PROBLEM TO SOLVE:
The records below are to be transcribed exactly, with the pictures removed.

======== AVAILABLE DATA ========

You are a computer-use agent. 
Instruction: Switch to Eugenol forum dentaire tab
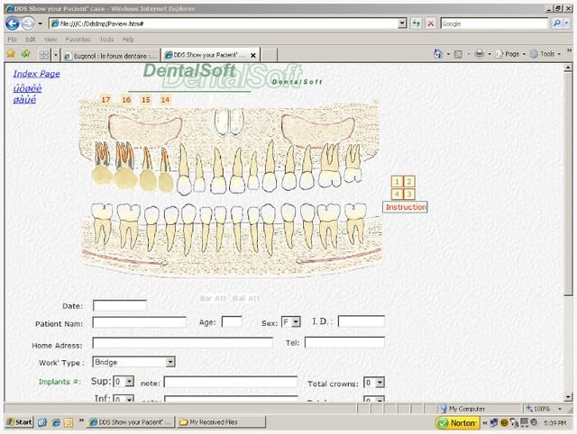click(x=110, y=55)
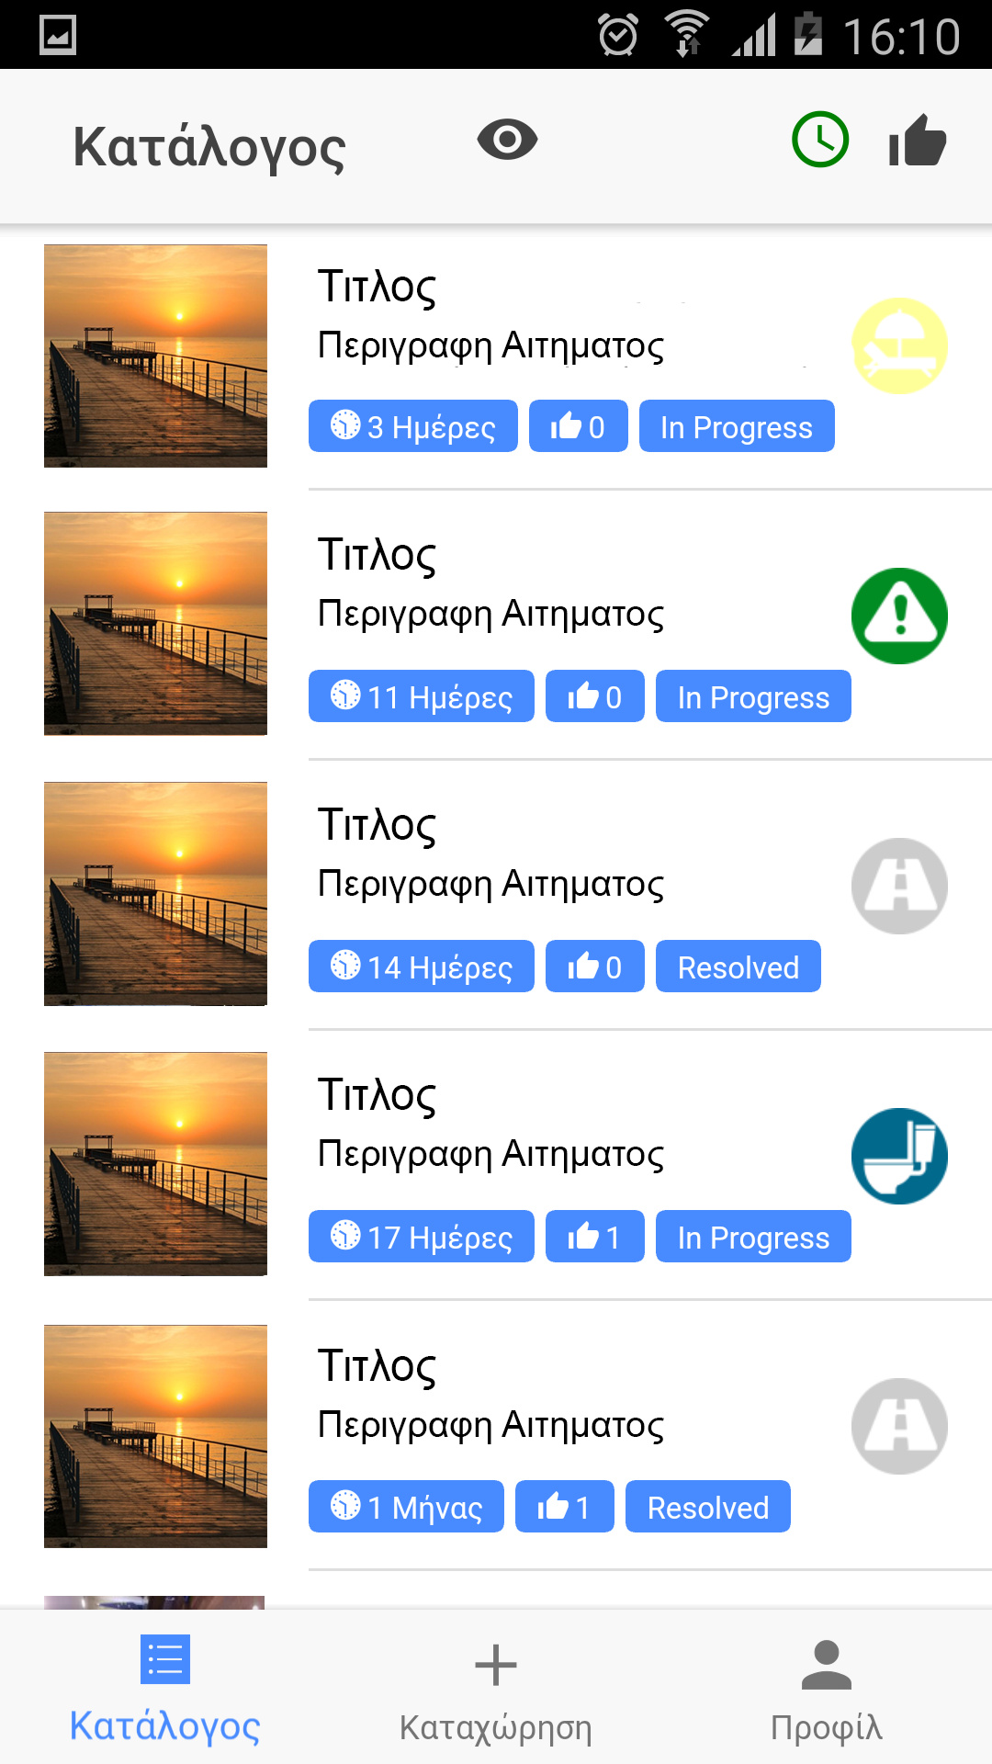Image resolution: width=992 pixels, height=1764 pixels.
Task: Tap the yellow category icon on first item
Action: tap(899, 346)
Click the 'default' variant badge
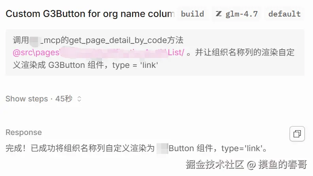313x176 pixels. point(284,14)
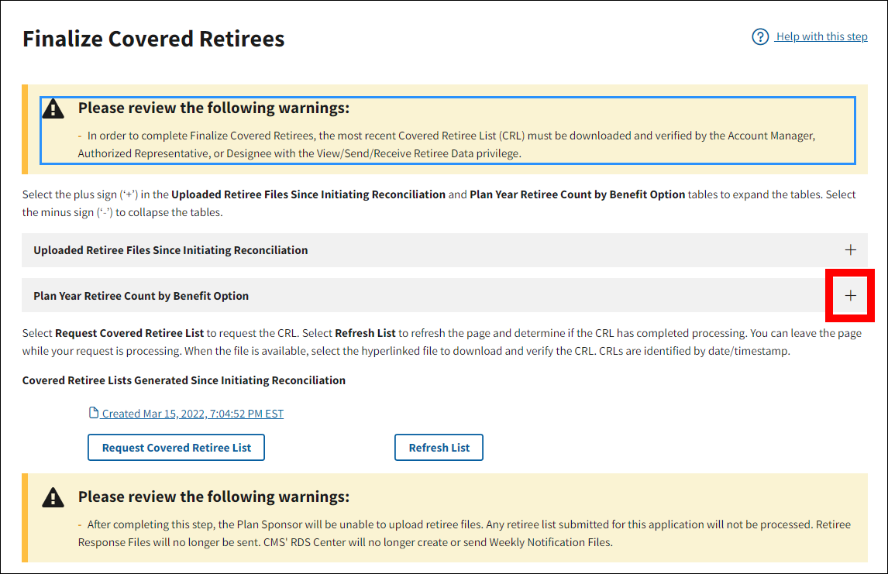Open the "Help with this step" link
888x574 pixels.
821,36
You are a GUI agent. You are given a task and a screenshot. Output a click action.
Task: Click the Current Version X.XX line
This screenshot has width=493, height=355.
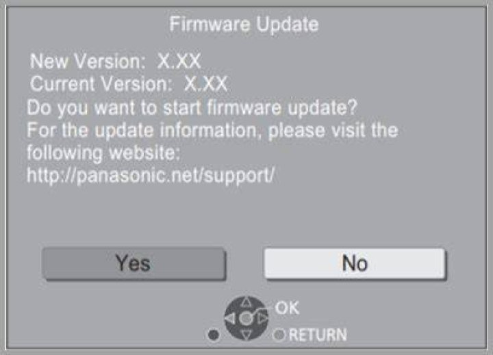[x=129, y=84]
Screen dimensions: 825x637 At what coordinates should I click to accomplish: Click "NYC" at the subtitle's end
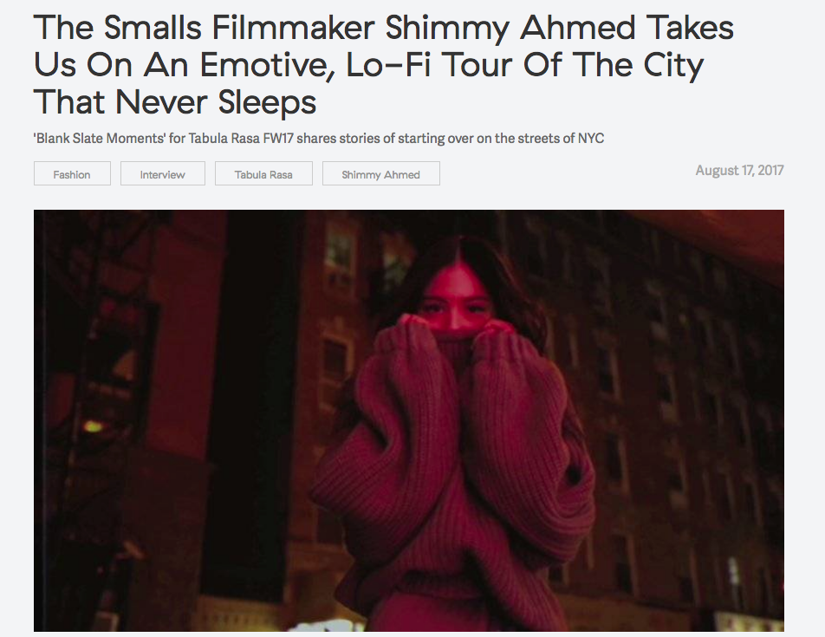pyautogui.click(x=591, y=139)
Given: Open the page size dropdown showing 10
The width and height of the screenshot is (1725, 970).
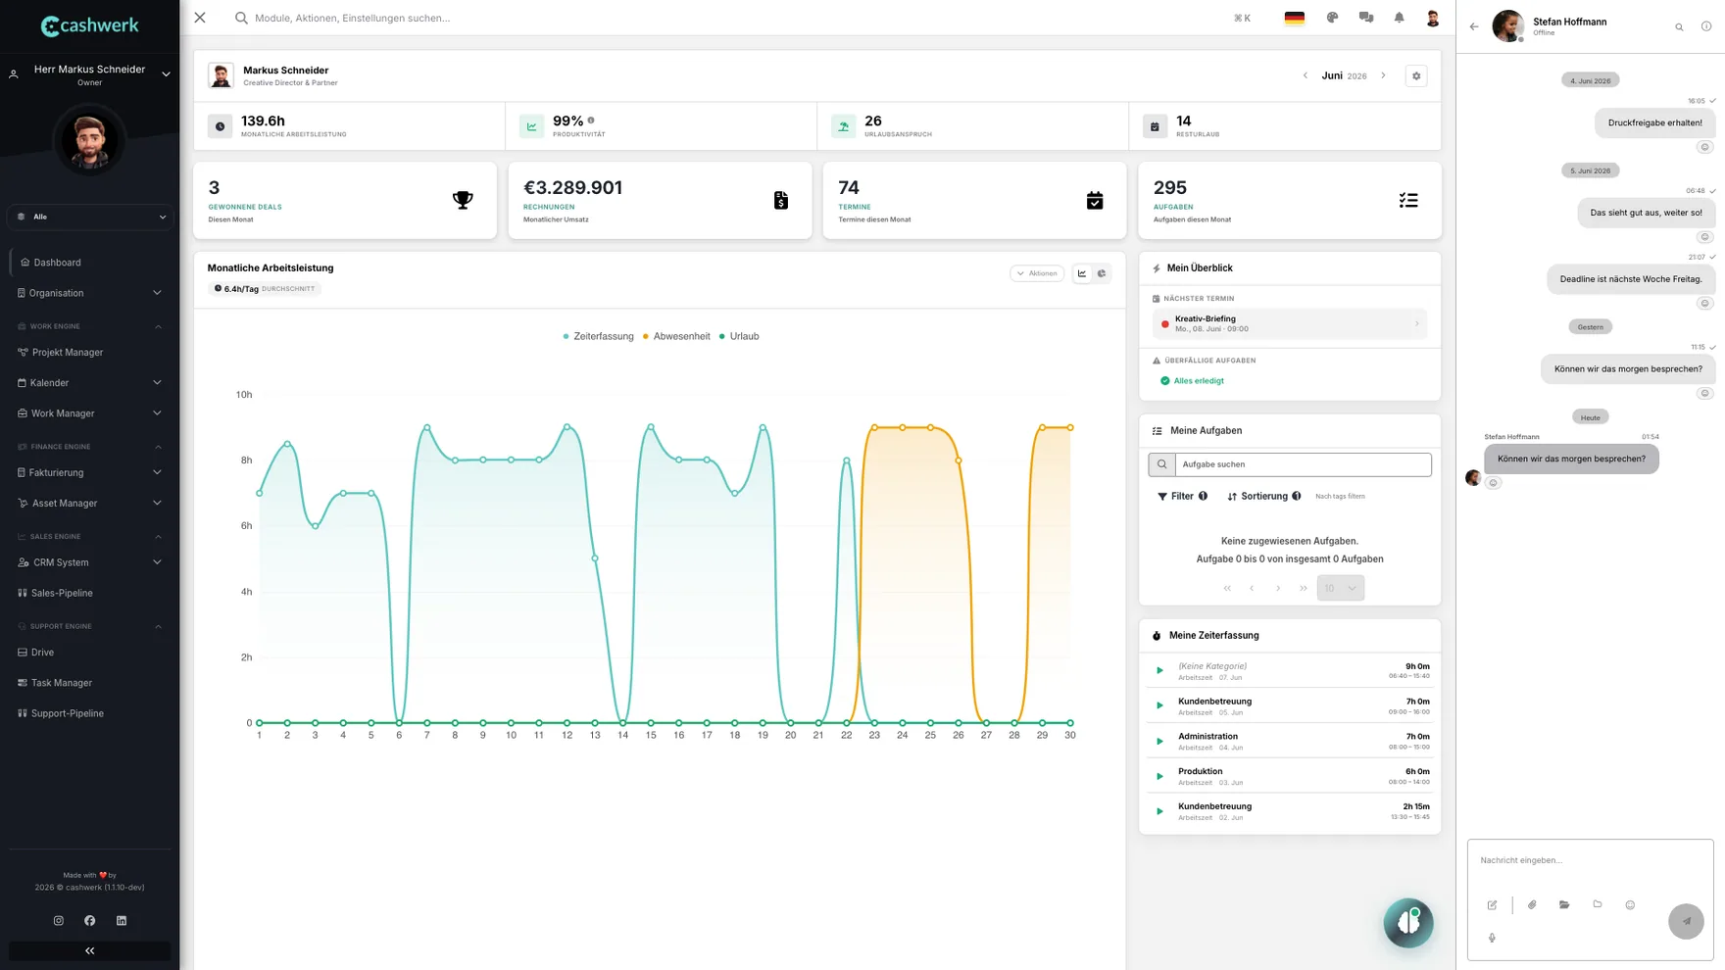Looking at the screenshot, I should [x=1340, y=588].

========

ANSWER TO THE PROBLEM:
You are a computer-use agent. 
Instruction: Switch to Eugenol forum dentaire tab
click(x=110, y=55)
Image resolution: width=992 pixels, height=1764 pixels.
Task: Tap the yellow category icon on first item
Action: tap(899, 346)
Click the 'default' variant badge
313x176 pixels. point(284,14)
Open the "Help with this step" link
888x574 pixels.
821,36
You are a GUI agent. You are given a task and a screenshot. Output a click action.
Task: Click the Current Version X.XX line
This screenshot has width=493, height=355.
[x=129, y=84]
Screen dimensions: 825x637 At what coordinates should I click to accomplish: Click "NYC" at the subtitle's end
pyautogui.click(x=591, y=139)
Given: Open the page size dropdown showing 10
The width and height of the screenshot is (1725, 970).
Looking at the screenshot, I should [x=1340, y=588].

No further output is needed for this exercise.